The entries are to be repeated verbatim, with nothing left out.

--------------------------------

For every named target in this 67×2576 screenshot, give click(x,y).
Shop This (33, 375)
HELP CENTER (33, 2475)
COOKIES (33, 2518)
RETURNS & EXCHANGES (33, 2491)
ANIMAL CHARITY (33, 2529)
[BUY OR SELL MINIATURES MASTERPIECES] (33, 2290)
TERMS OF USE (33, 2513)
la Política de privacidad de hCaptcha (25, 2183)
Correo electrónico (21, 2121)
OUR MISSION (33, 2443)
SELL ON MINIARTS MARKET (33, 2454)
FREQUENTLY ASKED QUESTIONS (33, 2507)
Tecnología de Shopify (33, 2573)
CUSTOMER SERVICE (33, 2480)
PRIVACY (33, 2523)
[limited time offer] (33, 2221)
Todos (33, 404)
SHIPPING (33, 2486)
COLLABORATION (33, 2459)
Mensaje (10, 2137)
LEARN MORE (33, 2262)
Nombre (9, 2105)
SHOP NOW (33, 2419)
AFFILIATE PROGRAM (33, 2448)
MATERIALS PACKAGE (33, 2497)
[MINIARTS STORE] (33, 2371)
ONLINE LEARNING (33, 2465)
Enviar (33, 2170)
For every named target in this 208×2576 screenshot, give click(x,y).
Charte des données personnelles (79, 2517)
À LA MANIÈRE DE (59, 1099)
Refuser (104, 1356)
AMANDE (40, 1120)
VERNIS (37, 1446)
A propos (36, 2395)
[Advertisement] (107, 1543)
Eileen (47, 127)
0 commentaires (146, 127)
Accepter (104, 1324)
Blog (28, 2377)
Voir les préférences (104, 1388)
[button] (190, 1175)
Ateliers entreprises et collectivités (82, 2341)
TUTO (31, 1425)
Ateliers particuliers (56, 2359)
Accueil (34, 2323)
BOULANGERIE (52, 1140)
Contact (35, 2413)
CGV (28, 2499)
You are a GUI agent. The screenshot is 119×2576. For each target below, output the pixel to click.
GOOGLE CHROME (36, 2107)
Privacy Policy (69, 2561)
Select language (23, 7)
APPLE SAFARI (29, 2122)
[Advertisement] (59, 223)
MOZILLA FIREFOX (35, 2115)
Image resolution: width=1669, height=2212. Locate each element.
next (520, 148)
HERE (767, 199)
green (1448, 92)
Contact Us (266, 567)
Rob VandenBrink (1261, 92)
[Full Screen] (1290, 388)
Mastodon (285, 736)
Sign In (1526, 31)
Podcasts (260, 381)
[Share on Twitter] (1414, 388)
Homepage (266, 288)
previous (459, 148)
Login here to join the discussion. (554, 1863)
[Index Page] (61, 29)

--------------------------------

Answer space:
For every named target in this 67×2576 screenshot, give click(x,y).
Shop This (33, 375)
HELP CENTER (33, 2475)
COOKIES (33, 2518)
RETURNS & EXCHANGES (33, 2491)
ANIMAL CHARITY (33, 2529)
[BUY OR SELL MINIATURES MASTERPIECES] (33, 2290)
TERMS OF USE (33, 2513)
la Política de privacidad de hCaptcha (25, 2183)
Correo electrónico (21, 2121)
OUR MISSION (33, 2443)
SELL ON MINIARTS MARKET (33, 2454)
FREQUENTLY ASKED QUESTIONS (33, 2507)
Tecnología de Shopify (33, 2573)
CUSTOMER SERVICE (33, 2480)
PRIVACY (33, 2523)
[limited time offer] (33, 2221)
Todos (33, 404)
SHIPPING (33, 2486)
COLLABORATION (33, 2459)
Mensaje (10, 2137)
LEARN MORE (33, 2262)
Nombre (9, 2105)
SHOP NOW (33, 2419)
AFFILIATE PROGRAM (33, 2448)
MATERIALS PACKAGE (33, 2497)
[MINIARTS STORE] (33, 2371)
ONLINE LEARNING (33, 2465)
Enviar (33, 2170)
For every named target in this 208×2576 screenshot, give click(x,y).
Charte des données personnelles (79, 2517)
À LA MANIÈRE DE (59, 1099)
Refuser (104, 1356)
AMANDE (40, 1120)
VERNIS (37, 1446)
A propos (36, 2395)
[Advertisement] (107, 1543)
Eileen (47, 127)
0 commentaires (146, 127)
Accepter (104, 1324)
Blog (28, 2377)
Voir les préférences (104, 1388)
[button] (190, 1175)
Ateliers entreprises et collectivités (82, 2341)
TUTO (31, 1425)
Ateliers particuliers (56, 2359)
Accueil (34, 2323)
BOULANGERIE (52, 1140)
Contact (35, 2413)
CGV (28, 2499)
You are a GUI agent. The screenshot is 119×2576. For each target below, output the pixel to click.
GOOGLE CHROME (36, 2107)
Privacy Policy (69, 2561)
Select language (23, 7)
APPLE SAFARI (29, 2122)
[Advertisement] (59, 223)
MOZILLA FIREFOX (35, 2115)
Image resolution: width=1669, height=2212. Locate each element.
next (520, 148)
HERE (767, 199)
green (1448, 92)
Contact Us (266, 567)
Rob VandenBrink (1261, 92)
[Full Screen] (1290, 388)
Mastodon (285, 736)
Sign In (1526, 31)
Podcasts (260, 381)
[Share on Twitter] (1414, 388)
Homepage (266, 288)
previous (459, 148)
Login here to join the discussion. (554, 1863)
[Index Page] (61, 29)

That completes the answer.